**Supplied text:**
SUPREME COURT OF THE STATE OF NEW YORK APPELLATE DIVISION SECOND JUDICIAL DEPARTMENT


October 13, 2009

GERALD BRUNO, APPELLANT,
v.
THERMO KING CORPORATION, RESPONDENTS, ET AL., DEFENDANTS.

In an action to recover damages for personal injuries, the plaintiff appeals, as limited by his brief, from so much of an order of the Supreme Court, Queens County (Lane, J.), entered February 4, 2008, as granted the separate motions of the defendants Thermo King Corporation and Novabus, a/k/a Prevost Car, Inc., which were for summary judgment dismissing the amended complaint insofar as asserted against each of them.

Published by New York State Law Reporting Bureau pursuant to Judiciary Law § 431.

This opinion is uncorrected and subject to revision before publication in the Official Reports.

REINALDO E. RIVERA, J.P., ANITA R. FLORIO, RANDALL T. ENG and JOHN M. LEVENTHAL, JJ.

(Index No. 18348/05)

DECISION & ORDER

ORDERED that the order is affirmed insofar as appealed from, with one bill of costs.

**Stored rows:**
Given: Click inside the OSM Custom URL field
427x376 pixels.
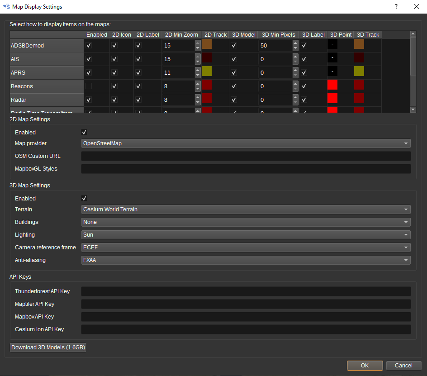Looking at the screenshot, I should pyautogui.click(x=246, y=156).
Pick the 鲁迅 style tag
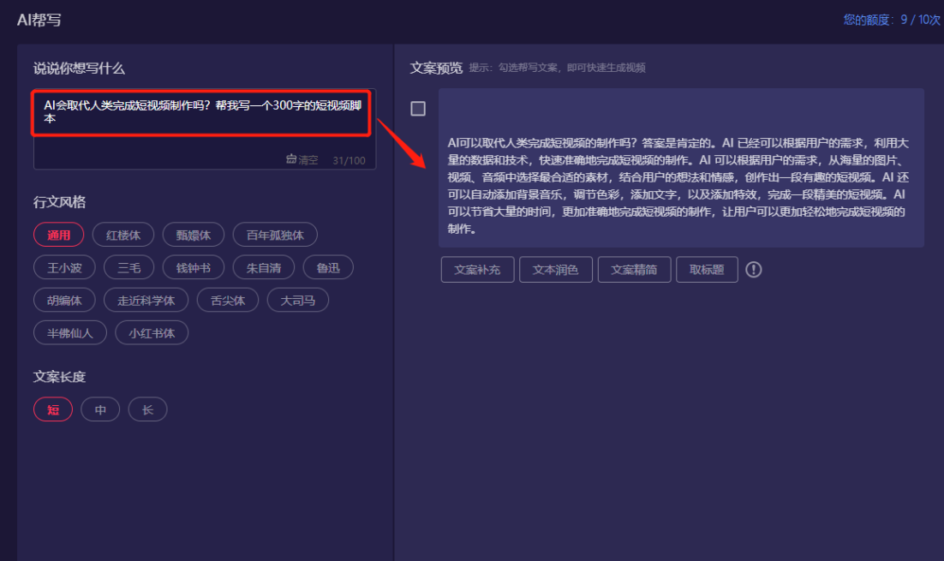Image resolution: width=944 pixels, height=561 pixels. (328, 267)
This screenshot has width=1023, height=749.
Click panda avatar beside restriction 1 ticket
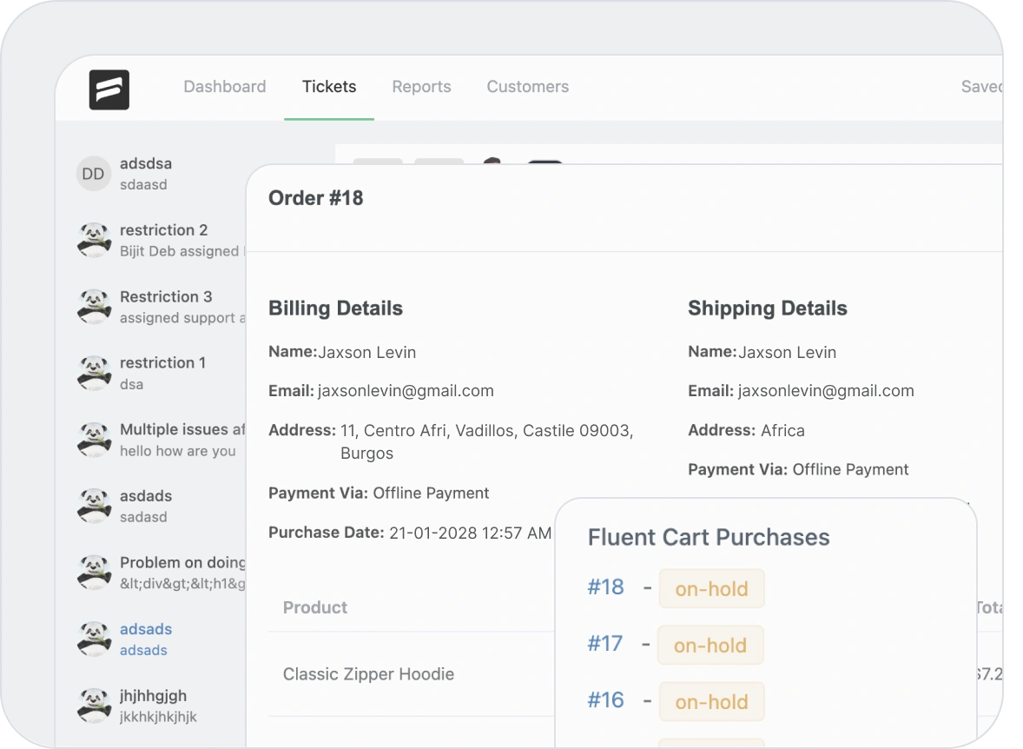tap(94, 373)
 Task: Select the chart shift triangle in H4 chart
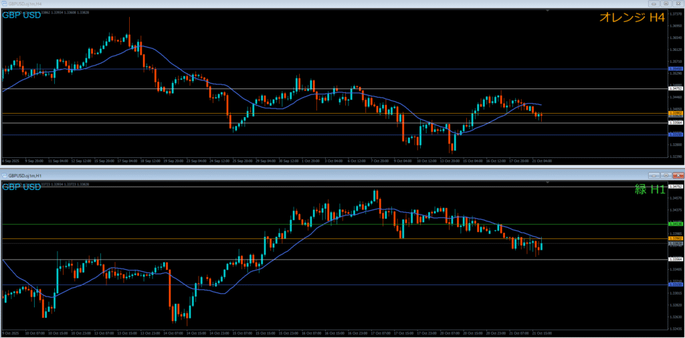pos(547,11)
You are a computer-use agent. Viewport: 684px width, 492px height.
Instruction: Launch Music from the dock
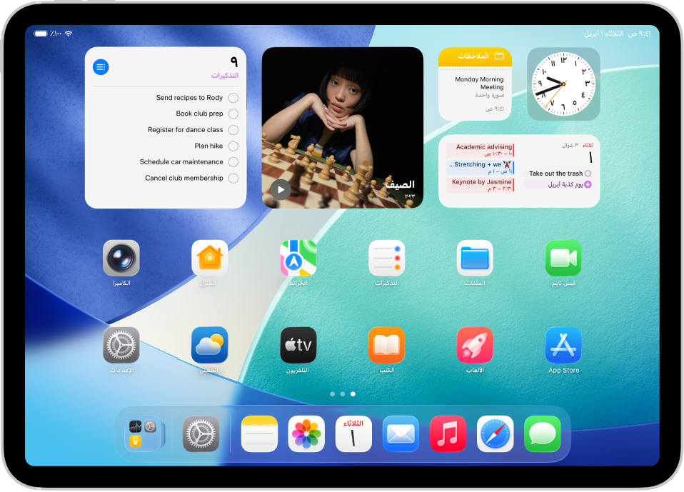coord(448,433)
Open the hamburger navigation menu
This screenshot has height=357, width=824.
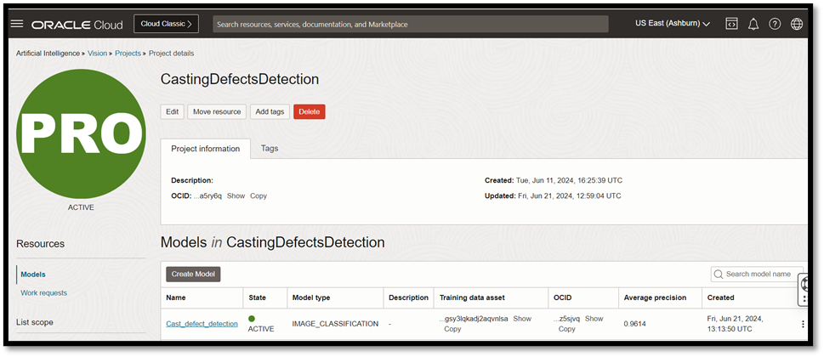click(x=16, y=24)
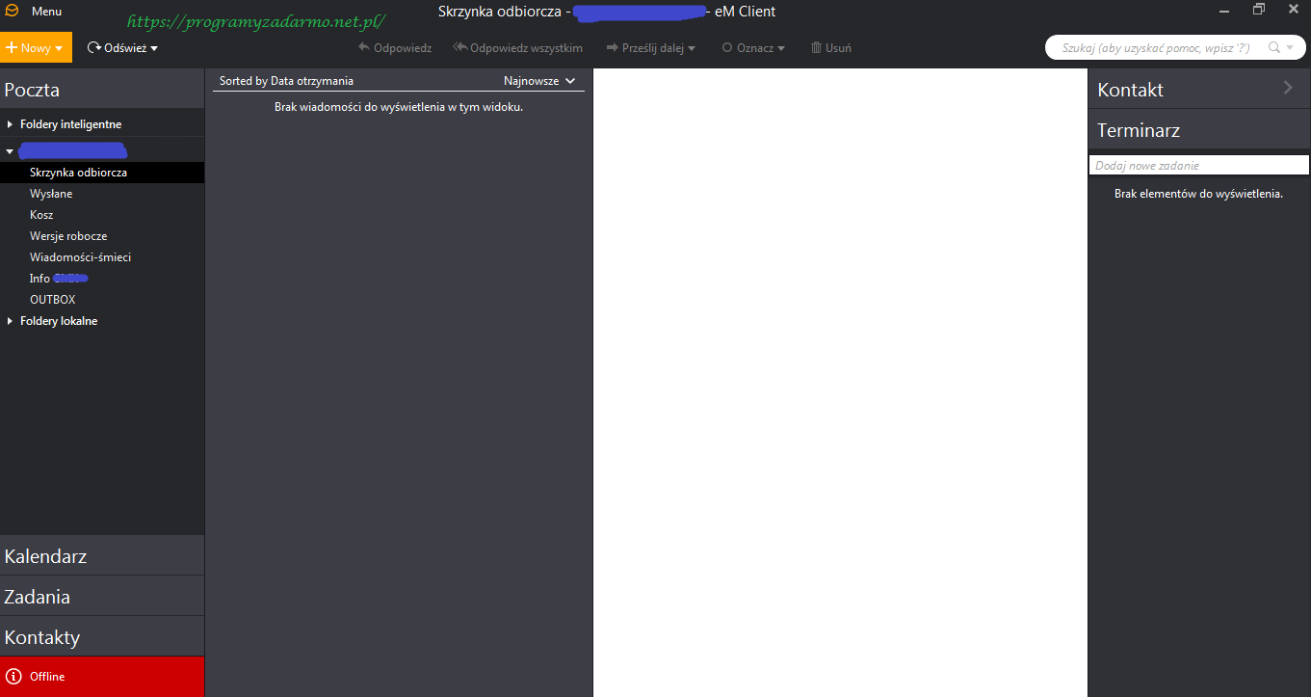Switch to the Kontakty section
1311x697 pixels.
pos(42,637)
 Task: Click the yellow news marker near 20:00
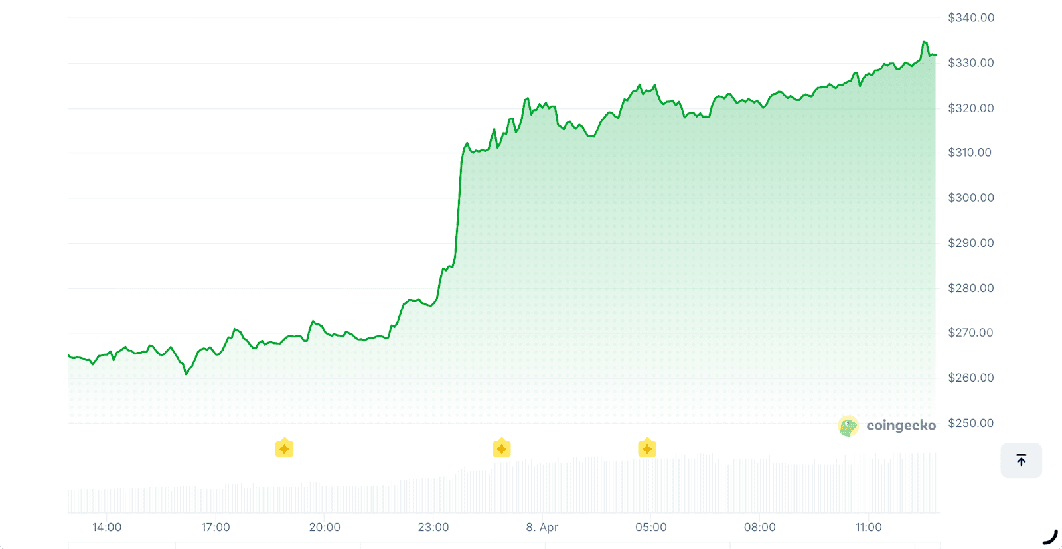pos(284,449)
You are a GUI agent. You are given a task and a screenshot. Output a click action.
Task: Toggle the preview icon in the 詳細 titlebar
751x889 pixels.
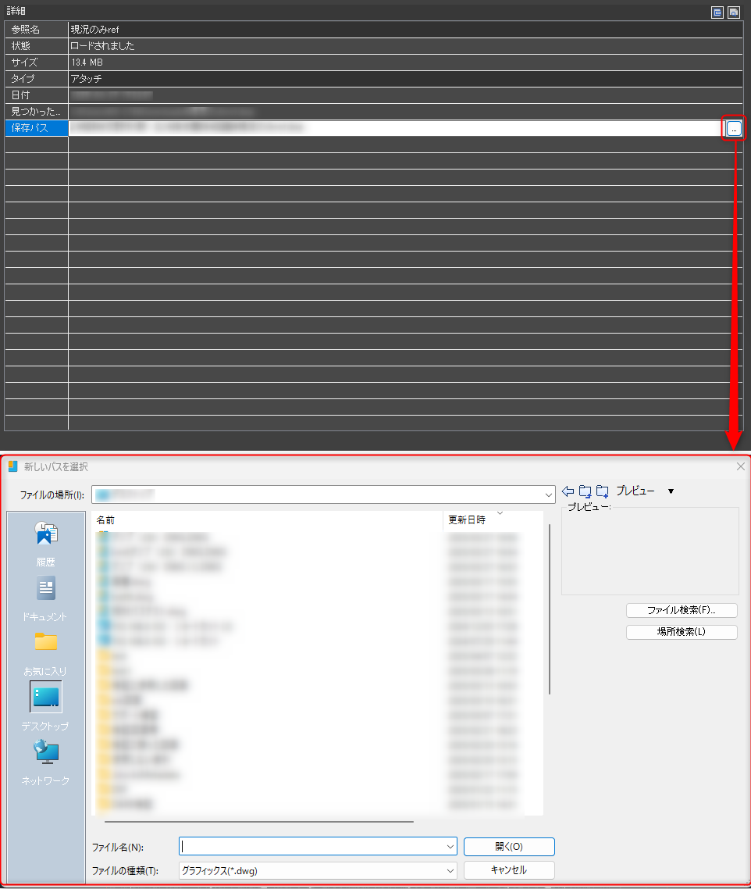[x=734, y=12]
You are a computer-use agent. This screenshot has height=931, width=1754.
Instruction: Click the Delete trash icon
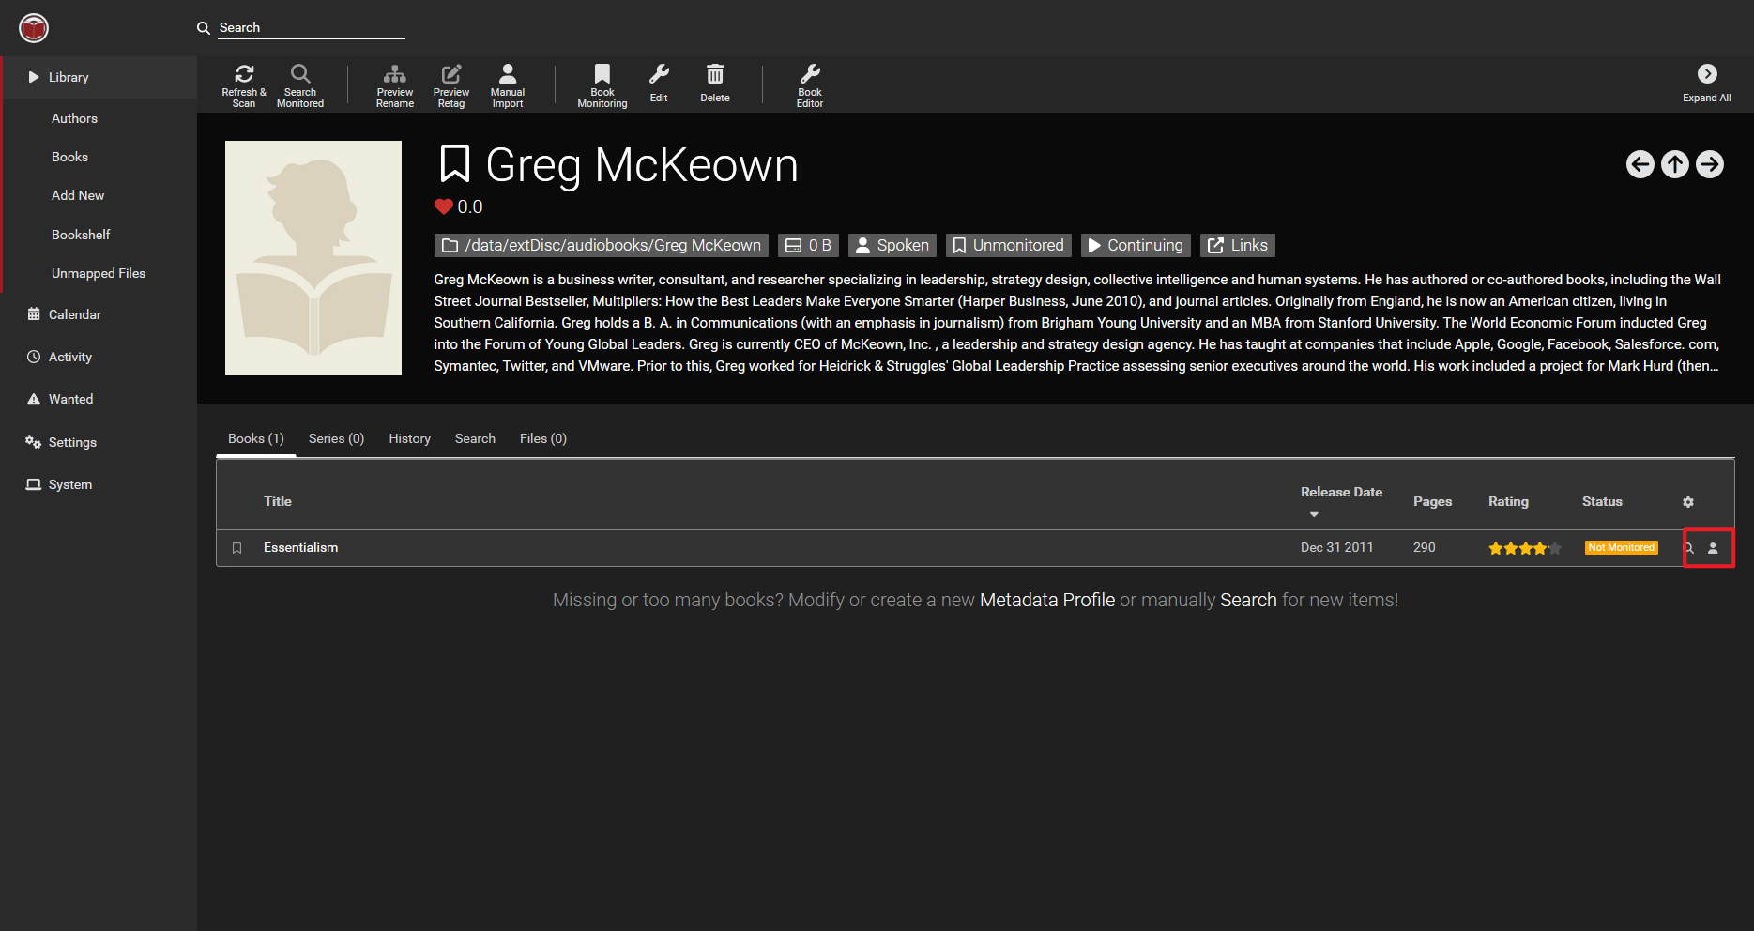(x=715, y=75)
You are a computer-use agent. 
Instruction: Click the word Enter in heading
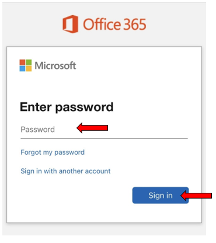coord(36,107)
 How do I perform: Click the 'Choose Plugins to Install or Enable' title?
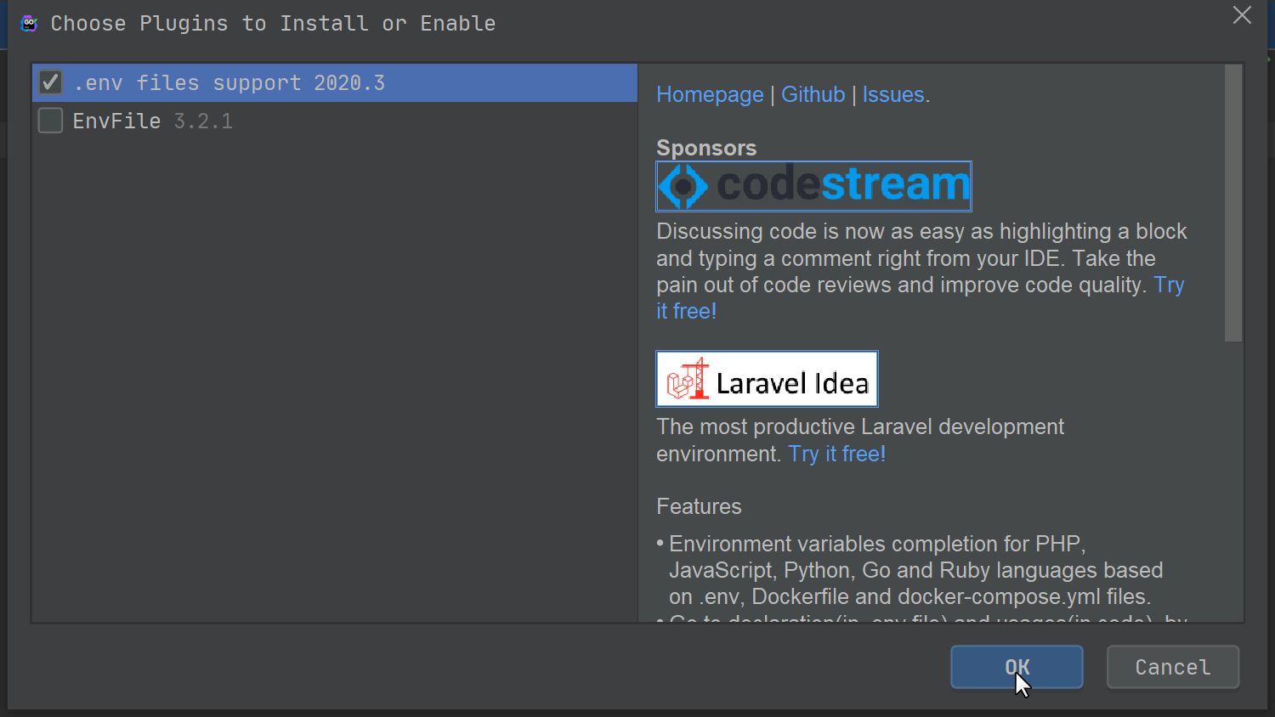[x=273, y=24]
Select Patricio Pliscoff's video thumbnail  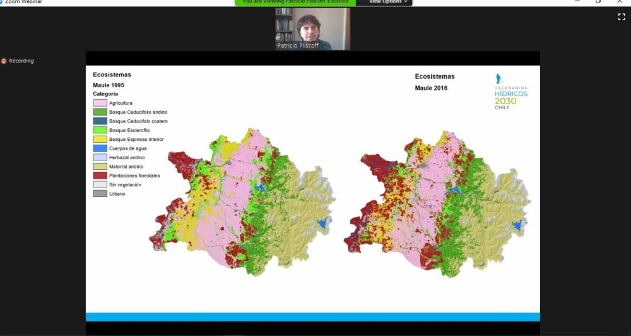312,28
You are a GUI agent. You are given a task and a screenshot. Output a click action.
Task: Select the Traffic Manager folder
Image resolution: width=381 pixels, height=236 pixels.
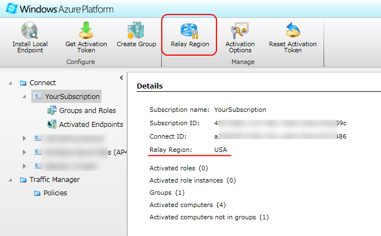pyautogui.click(x=54, y=179)
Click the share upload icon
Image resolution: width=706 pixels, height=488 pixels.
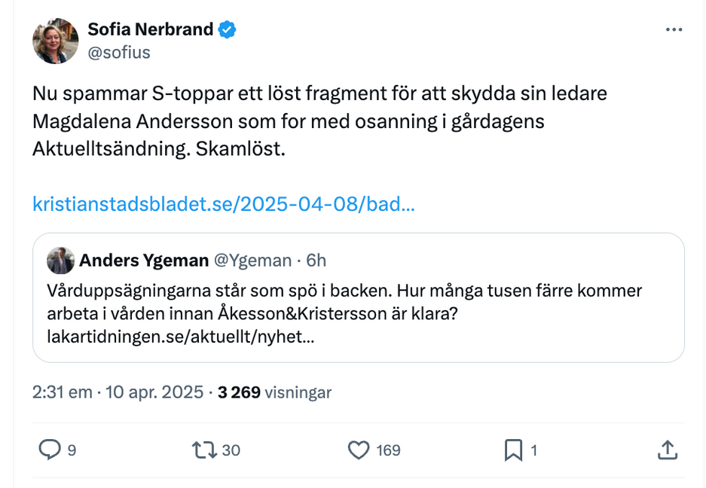(667, 450)
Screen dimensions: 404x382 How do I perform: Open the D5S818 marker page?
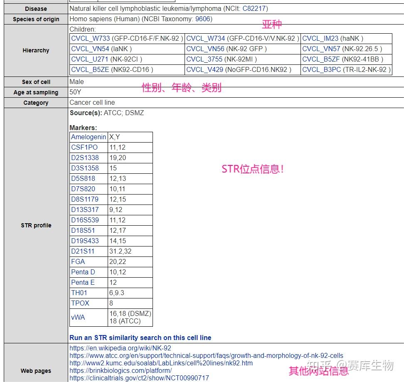click(83, 178)
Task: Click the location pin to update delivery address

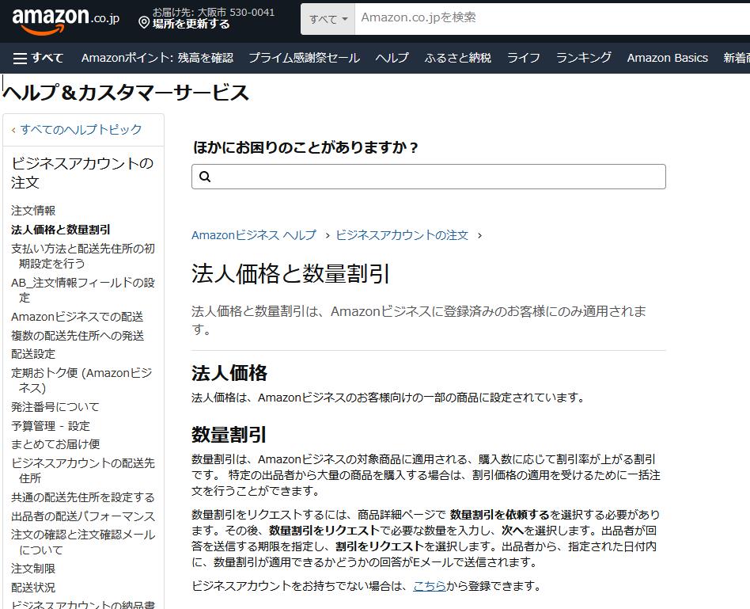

**Jobs:**
1. Repeat the passage of the court decision word for word, starting at "SUPREME COURT OF" and ending at "the Official Reports.".
2. According to the court decision, on what date was the order of the Supreme Court, Queens County, entered?
The records were drawn from a separate source and are unrelated to the court decision.

**Expected outputs:**
1.
SUPREME COURT OF THE STATE OF NEW YORK APPELLATE DIVISION SECOND JUDICIAL DEPARTMENT


October 13, 2009

GERALD BRUNO, APPELLANT,
v.
THERMO KING CORPORATION, RESPONDENTS, ET AL., DEFENDANTS.

In an action to recover damages for personal injuries, the plaintiff appeals, as limited by his brief, from so much of an order of the Supreme Court, Queens County (Lane, J.), entered February 4, 2008, as granted the separate motions of the defendants Thermo King Corporation and Novabus, a/k/a Prevost Car, Inc., which were for summary judgment dismissing the amended complaint insofar as asserted against each of them.

Published by New York State Law Reporting Bureau pursuant to Judiciary Law § 431.

This opinion is uncorrected and subject to revision before publication in the Official Reports.

2. February 4, 2008